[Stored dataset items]
########################################

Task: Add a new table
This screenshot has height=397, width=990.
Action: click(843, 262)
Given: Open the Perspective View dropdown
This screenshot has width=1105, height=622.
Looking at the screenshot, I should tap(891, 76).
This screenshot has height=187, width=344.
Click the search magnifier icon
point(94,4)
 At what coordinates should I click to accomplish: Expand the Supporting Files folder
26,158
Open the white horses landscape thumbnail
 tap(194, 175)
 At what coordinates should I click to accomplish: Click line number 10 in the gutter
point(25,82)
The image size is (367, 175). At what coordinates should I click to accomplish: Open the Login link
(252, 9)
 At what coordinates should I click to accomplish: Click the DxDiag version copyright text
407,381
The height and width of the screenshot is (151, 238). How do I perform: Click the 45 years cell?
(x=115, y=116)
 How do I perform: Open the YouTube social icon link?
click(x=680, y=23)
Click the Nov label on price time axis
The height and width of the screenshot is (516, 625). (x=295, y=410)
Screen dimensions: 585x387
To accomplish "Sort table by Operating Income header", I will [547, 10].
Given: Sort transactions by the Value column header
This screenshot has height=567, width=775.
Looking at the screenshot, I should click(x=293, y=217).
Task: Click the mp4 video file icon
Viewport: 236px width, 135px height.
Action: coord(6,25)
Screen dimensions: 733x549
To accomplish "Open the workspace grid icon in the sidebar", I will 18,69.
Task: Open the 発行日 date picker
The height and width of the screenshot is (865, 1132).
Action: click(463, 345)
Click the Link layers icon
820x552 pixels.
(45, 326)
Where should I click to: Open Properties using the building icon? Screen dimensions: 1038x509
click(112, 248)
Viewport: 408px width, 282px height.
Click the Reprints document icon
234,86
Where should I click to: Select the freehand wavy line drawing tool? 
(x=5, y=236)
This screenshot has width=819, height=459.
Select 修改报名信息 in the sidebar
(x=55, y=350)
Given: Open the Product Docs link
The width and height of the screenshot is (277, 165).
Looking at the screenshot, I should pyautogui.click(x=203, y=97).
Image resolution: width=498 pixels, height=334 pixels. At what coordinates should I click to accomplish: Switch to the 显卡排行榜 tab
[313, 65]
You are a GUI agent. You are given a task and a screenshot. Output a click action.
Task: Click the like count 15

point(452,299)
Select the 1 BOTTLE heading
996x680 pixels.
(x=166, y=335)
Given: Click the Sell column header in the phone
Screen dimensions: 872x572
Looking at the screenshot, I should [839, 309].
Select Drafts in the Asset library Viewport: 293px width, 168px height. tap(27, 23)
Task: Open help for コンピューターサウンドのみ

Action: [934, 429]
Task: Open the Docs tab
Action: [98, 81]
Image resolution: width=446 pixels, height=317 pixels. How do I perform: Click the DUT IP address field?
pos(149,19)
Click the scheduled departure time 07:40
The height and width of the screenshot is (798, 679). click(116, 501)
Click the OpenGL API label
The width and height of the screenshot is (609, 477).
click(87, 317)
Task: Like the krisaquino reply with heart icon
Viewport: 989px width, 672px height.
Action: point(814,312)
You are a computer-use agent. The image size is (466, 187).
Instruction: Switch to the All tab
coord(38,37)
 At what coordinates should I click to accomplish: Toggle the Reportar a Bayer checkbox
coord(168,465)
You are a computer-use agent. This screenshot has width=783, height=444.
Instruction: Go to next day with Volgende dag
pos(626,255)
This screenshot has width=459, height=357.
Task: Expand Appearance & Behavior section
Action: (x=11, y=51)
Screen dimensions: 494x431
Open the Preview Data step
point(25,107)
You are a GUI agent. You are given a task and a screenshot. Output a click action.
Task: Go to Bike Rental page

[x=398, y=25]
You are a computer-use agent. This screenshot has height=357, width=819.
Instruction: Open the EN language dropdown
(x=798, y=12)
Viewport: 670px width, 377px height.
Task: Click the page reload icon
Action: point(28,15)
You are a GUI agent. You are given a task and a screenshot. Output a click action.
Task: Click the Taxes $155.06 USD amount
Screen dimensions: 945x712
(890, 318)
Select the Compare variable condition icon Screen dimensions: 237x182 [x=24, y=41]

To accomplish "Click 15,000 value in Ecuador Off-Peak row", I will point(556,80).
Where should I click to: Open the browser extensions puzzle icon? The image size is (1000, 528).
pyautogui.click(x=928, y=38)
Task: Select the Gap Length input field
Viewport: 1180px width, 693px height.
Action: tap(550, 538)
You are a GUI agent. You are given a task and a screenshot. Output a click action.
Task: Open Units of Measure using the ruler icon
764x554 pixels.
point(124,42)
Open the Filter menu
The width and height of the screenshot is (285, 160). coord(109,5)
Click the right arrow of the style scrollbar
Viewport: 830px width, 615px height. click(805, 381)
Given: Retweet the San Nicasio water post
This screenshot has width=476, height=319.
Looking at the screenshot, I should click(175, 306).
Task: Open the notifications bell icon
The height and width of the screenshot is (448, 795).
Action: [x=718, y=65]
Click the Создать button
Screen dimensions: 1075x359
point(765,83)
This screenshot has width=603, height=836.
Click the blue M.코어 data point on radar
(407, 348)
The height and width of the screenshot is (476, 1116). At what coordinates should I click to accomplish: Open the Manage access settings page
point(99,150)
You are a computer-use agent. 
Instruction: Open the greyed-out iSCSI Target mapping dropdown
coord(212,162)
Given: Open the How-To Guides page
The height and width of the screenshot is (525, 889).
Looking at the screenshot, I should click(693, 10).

########################################

• YOUR GOAL: The lines to return begin at the first line of the records and end at the line holding "Screen dimensions: 733x549"; please return them exactly, including both, and nothing beyond.

• TASK OUTPUT:
Task: Add a new table
This screenshot has height=397, width=990.
Action: click(843, 262)
Given: Open the Perspective View dropdown
This screenshot has width=1105, height=622.
Looking at the screenshot, I should tap(891, 76).
This screenshot has height=187, width=344.
Click the search magnifier icon
point(94,4)
 At what coordinates should I click to accomplish: Expand the Supporting Files folder
26,158
Open the white horses landscape thumbnail
 tap(194, 175)
 At what coordinates should I click to accomplish: Click line number 10 in the gutter
point(25,82)
The image size is (367, 175). At what coordinates should I click to accomplish: Open the Login link
(252, 9)
 At what coordinates should I click to accomplish: Click the DxDiag version copyright text
407,381
The height and width of the screenshot is (151, 238). How do I perform: Click the 45 years cell?
(x=115, y=116)
 How do I perform: Open the YouTube social icon link?
click(x=680, y=23)
Click the Nov label on price time axis
The height and width of the screenshot is (516, 625). (x=295, y=410)
Screen dimensions: 585x387
To accomplish "Sort table by Operating Income header", I will [547, 10].
Given: Sort transactions by the Value column header
This screenshot has height=567, width=775.
Looking at the screenshot, I should click(x=293, y=217).
Task: Click the mp4 video file icon
Viewport: 236px width, 135px height.
Action: coord(6,25)
Screen dimensions: 733x549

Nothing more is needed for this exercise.